- [To do]:
Convert the listing below into a JSON array of strings, with one string per line and blank lines omitted. Exclude the pictures.
==== Material for this exercise ====
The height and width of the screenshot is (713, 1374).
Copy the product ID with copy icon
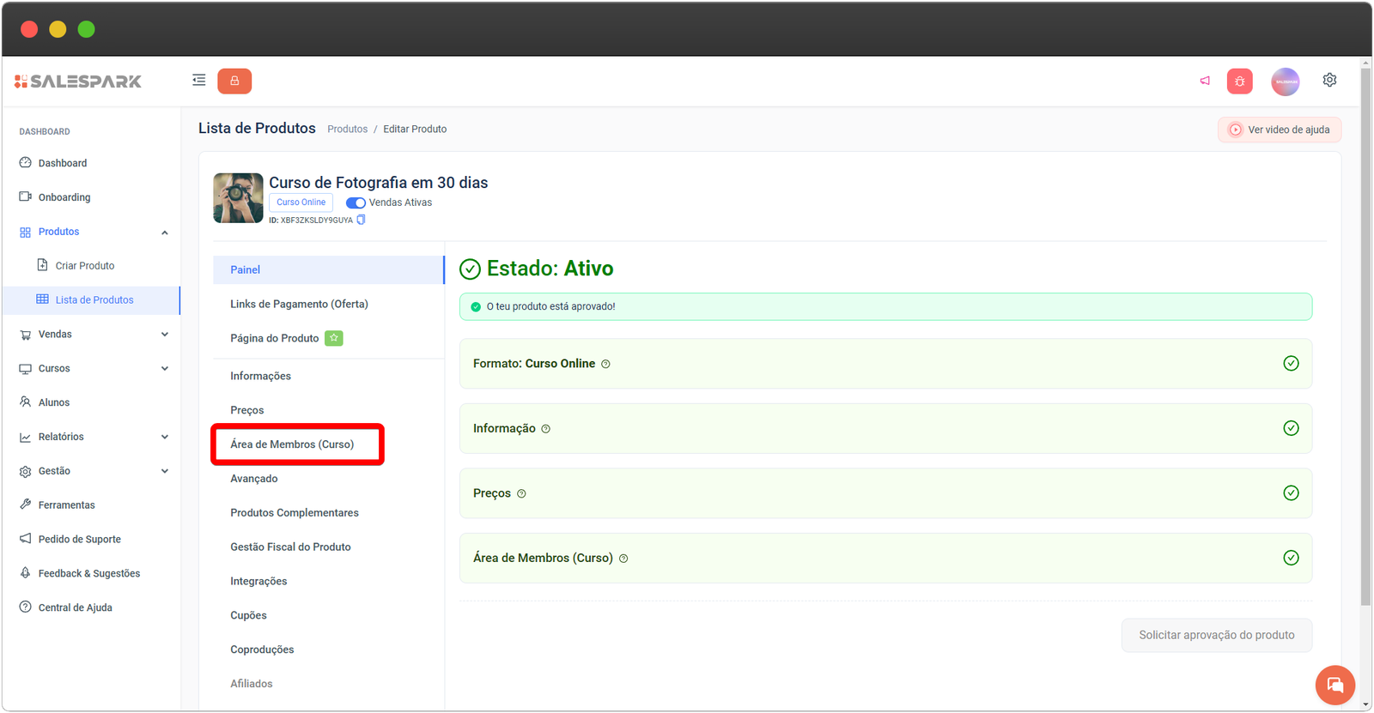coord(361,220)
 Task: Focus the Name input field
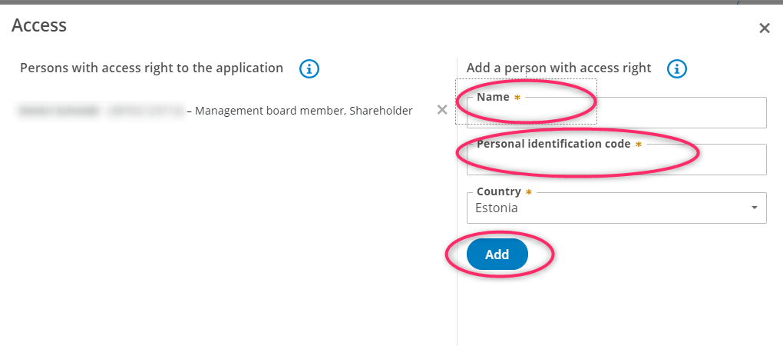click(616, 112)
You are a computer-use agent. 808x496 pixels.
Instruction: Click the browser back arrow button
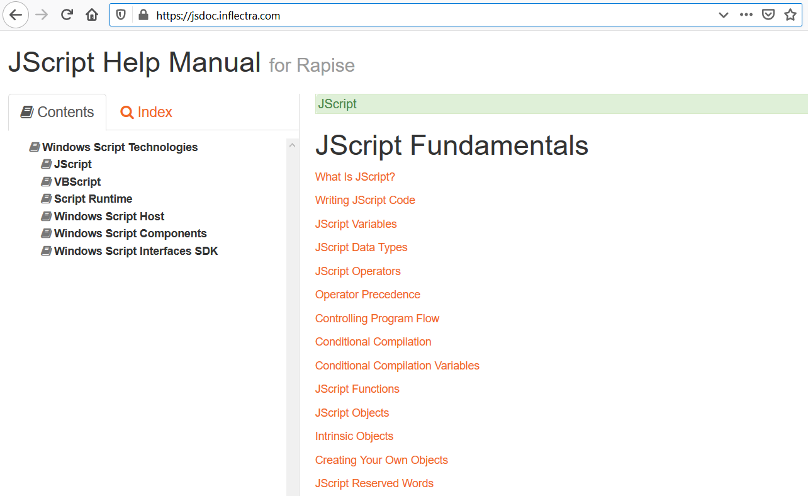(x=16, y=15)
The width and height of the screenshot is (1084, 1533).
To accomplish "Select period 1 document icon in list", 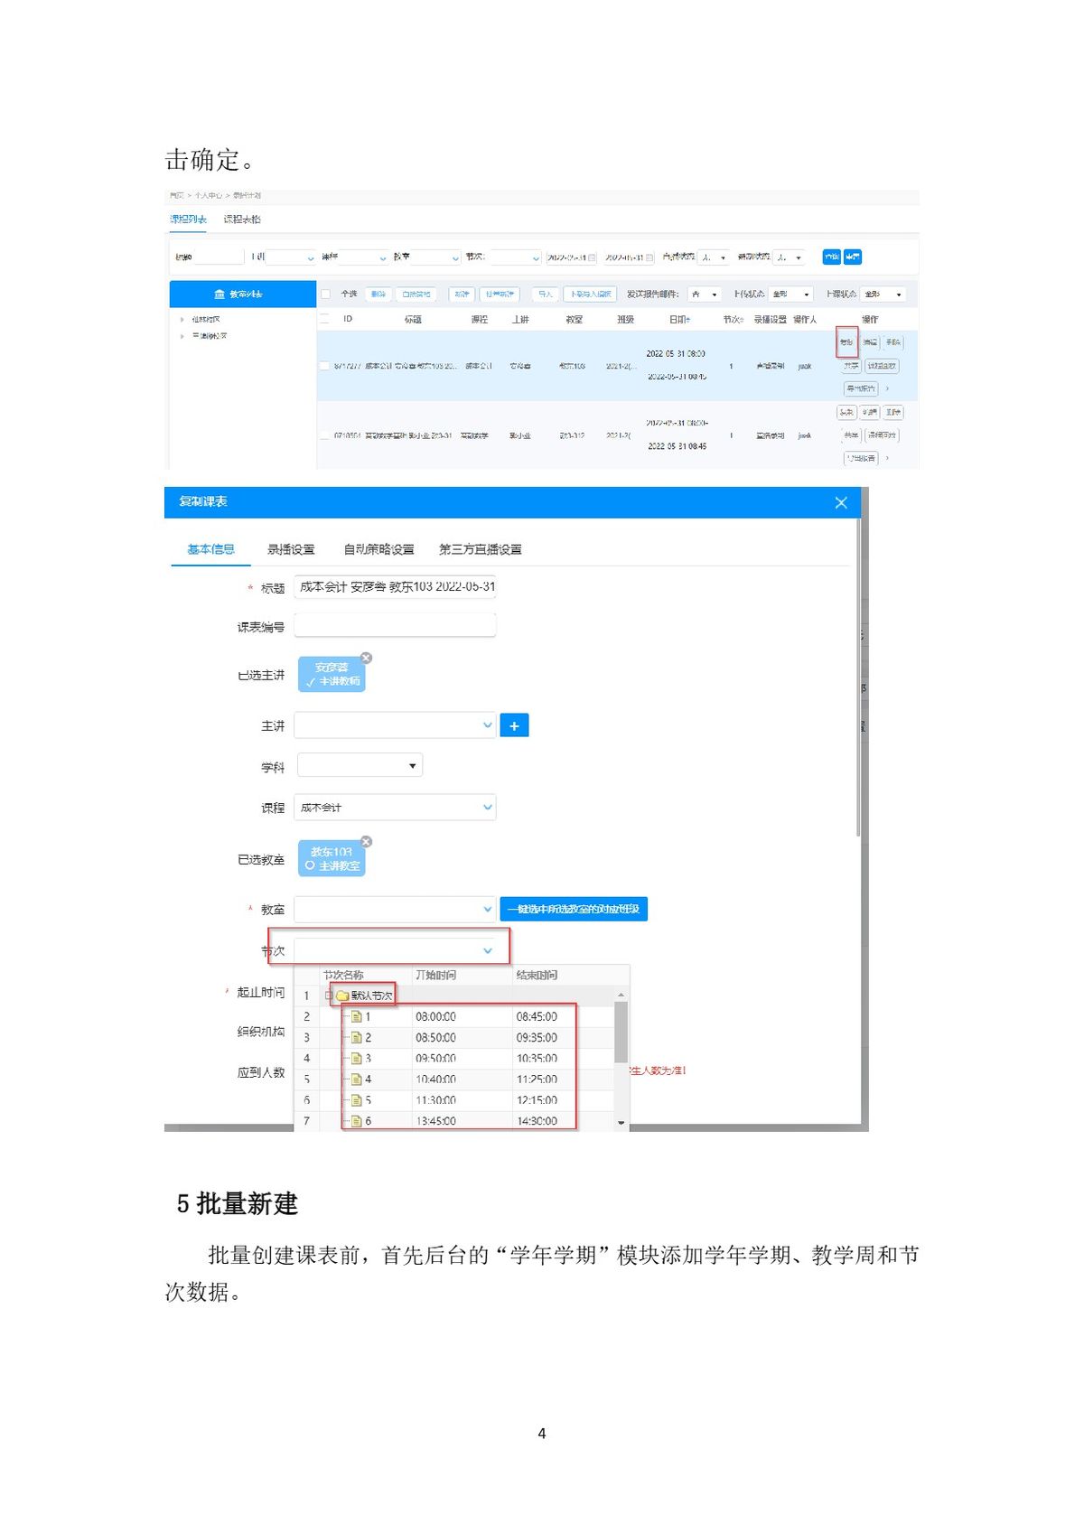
====
- [Reply]:
[
  "The height and width of the screenshot is (713, 1374).",
  "Copy the product ID with copy icon",
  "coord(361,220)",
  " Task: Focus the Name input field",
  "click(616, 112)",
  "You are a computer-use agent. 808x496 pixels.",
  "Instruction: Click the browser back arrow button",
  "(x=16, y=15)",
  "The width and height of the screenshot is (1084, 1533).",
  "To accomplish \"Select period 1 document icon in list\", "
]